My path crossed with Peggy’s when Dust-to-Digital worked on reissuing a double album that included her work from that time called, Drop on Down in Florida. In her introduction to that collection Peggy elaborates on her realization that the year she had been allocated was not enough time to survey an entire state’s folk traditions.
I had traveled from Pensacola to Key West, from the Everglades to the Okefenokee Swamp. I had met musicians, dancers, folk healers, craftsmen, and visionary artists. It was obvious that the work had just begun.

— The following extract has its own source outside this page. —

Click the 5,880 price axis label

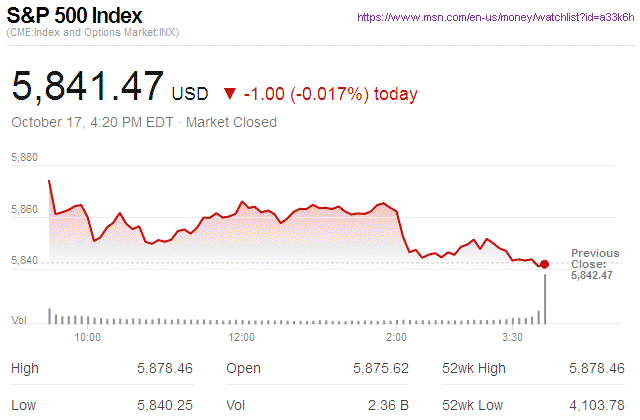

Peggy realized that she had just scratched the surface of the deep and rich traditional cultures that thrive in the state. She understood the usefulness of narrowing the scope of the project and was able to get extensions for the grant. She also connected with musicologist and folklorists Dwight DeVane, Doris Dyen, and Brenda McCallum to assist her with this endeavor. They took inspiration from their folklorist heroes Zora Neale Hurston, Stetson Kennedy, and Herbert Halpert, who had been employed by the WPA in the 1930s, and traveled the same routes looking for musicians. Peggy was amazed to find some of the people recorded in the 1930s were still around and able to sing.
Some of those communities hadn't changed that much in 30 years — it was the agricultural heart of Florida. (At the same time) African Americans did the great migration to the northern cities, there was also a second migration that people don't talk about where African Americans from other southern states who were farmers came down to Florida because of the promise of jobs.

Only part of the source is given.